--- Document text ---
+-------+
By contrast, Indirectly Block Scoped feels... fragile. It no longer
relies directly on the language to statically ensure block scope; it
relies on runtime behavior. Your `unique_ptr<T>` example allows
ownership of `T` to be moved out of the function it was created in.
`T` can escape the static scope of its creation. A particular *usage*
of `unique_ptr<T>` may not actually move it. But it opens up
vulnerabilities that Manifestly Block Scoped objects simply do not
allow.

As such, if we were to have some language feature that allows you to
declare a block-scoped type, it should warn on attempts to use it in
an Indirectly Block Scoped way.

You can have an `array` of manifestly block scoped objects. You can
have a `tuple` of manifestly block scoped objects`. But once you start
using `unique_ptr` and such things, you have left the space of
linguistic safety that block-scoped types are intended to support.

And that's where we get into the grey areas: types which use runtime
execution to transform Indirect Block Scope back into Manifestly Block
Scoped. `optional<T>` has to manually run a destructor on the object.
But otherwise, it propagates `T`s behavior; if `T` is block-scoped, it
uses runtime mechanisms to ensure that it cannot leave that scope.
Unlike `unique_ptr<T>`, it doesn't allow `T` to leak. And yes, you can
destroy the `T`, but you could do that with a stack variable of type
`T` by calling the destructor, so it's not like there's some new
vulnerability at play. So conceptually, it should be Manifestly Block
Scoped. But it wouldn't be, and only because it must manufacture the
language protections through runtime code.

I'm not sure what to do with that, and the existence of such holes
makes the idea of formalizing the concept probably untenable. But that
doesn't change the idea that it is reasonable to consider Indirectly
Block Scoped usage of types that are intended to be block scoped to be
dubious.
+-------+
--- Supplied entries ---
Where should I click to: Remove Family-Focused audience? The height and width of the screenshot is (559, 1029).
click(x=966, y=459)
+-------+
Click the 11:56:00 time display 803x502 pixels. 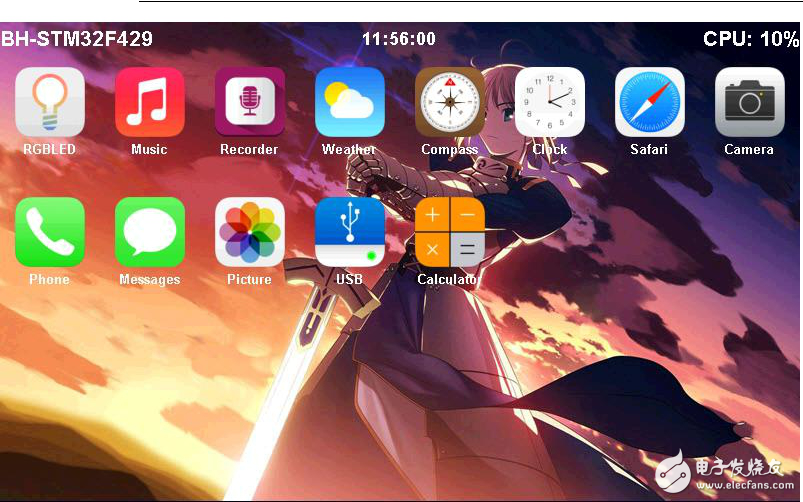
+-------+
--- Requirement ---
Quote the passage on block-scoped types word for word, starting with "And that's where" and going on through "leave that scope.".

--- Correct result ---
And that's where we get into the grey areas: types which use runtime
execution to transform Indirect Block Scope back into Manifestly Block
Scoped. `optional<T>` has to manually run a destructor on the object.
But otherwise, it propagates `T`s behavior; if `T` is block-scoped, it
uses runtime mechanisms to ensure that it cannot leave that scope.